- [Aim of the task]
Without the pictures, reproduce the entries below exactly.

==== Information supplied

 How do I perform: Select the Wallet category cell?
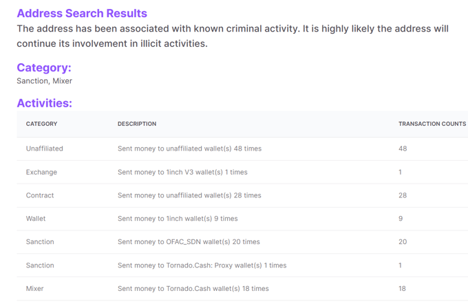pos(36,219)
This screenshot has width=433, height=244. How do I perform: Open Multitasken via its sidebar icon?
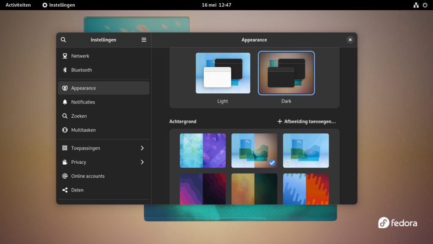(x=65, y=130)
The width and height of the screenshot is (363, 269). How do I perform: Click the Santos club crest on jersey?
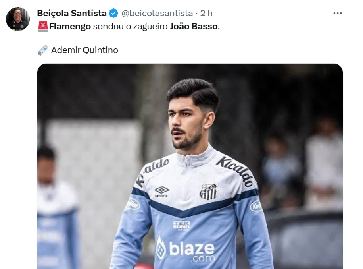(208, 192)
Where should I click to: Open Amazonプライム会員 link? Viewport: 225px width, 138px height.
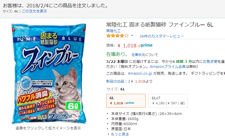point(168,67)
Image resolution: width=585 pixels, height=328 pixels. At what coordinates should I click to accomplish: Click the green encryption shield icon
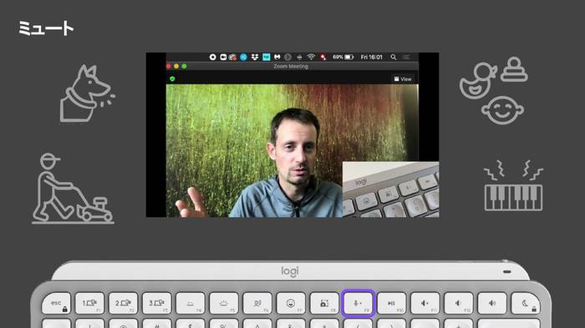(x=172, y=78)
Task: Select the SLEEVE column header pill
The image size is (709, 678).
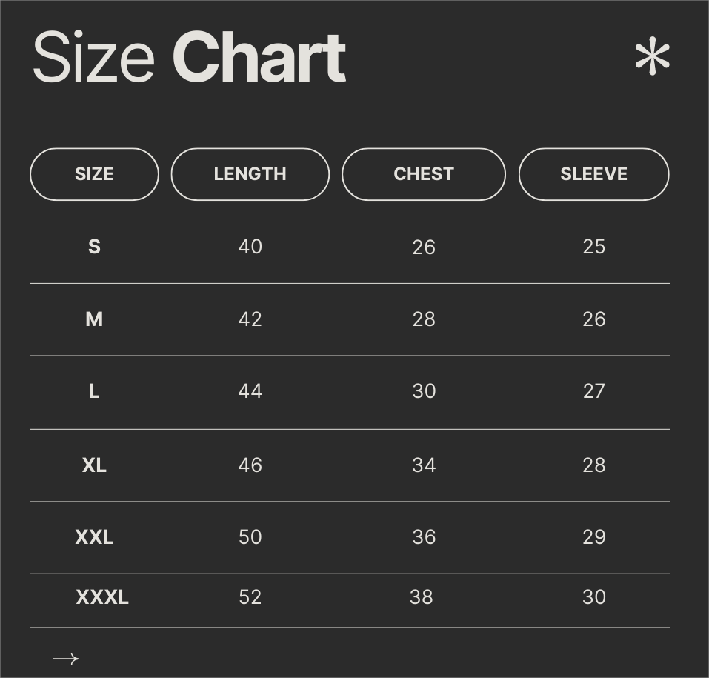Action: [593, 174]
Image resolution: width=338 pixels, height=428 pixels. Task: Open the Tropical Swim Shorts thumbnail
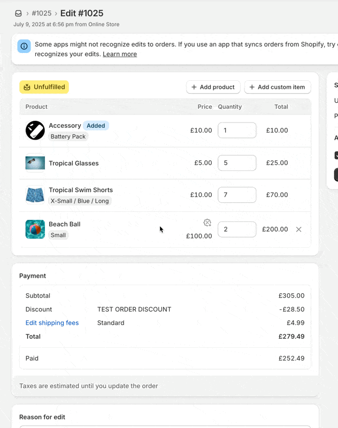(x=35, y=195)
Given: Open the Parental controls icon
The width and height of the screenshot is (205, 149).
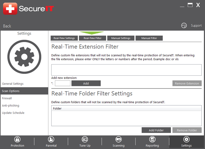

========

- [Completed exercise]
 How do I perform: Select the Wallet category cell?
pos(36,219)
This screenshot has width=433, height=244. How do I perform: Open Multitasken via its sidebar icon?
(x=65, y=130)
The width and height of the screenshot is (363, 269). How do I perform: Click the Santos club crest on jersey?
(208, 192)
Where should I click to: Open Amazonプライム会員 link? Viewport: 225px width, 138px height.
point(168,67)
Image resolution: width=585 pixels, height=328 pixels. At what coordinates should I click to accomplish: Click the green encryption shield icon
(x=172, y=78)
Task: Select the SLEEVE column header pill
The image size is (709, 678).
Action: [593, 174]
Image resolution: width=338 pixels, height=428 pixels. Task: Open the Tropical Swim Shorts thumbnail
(x=35, y=195)
Given: Open the Parental controls icon
The width and height of the screenshot is (205, 149).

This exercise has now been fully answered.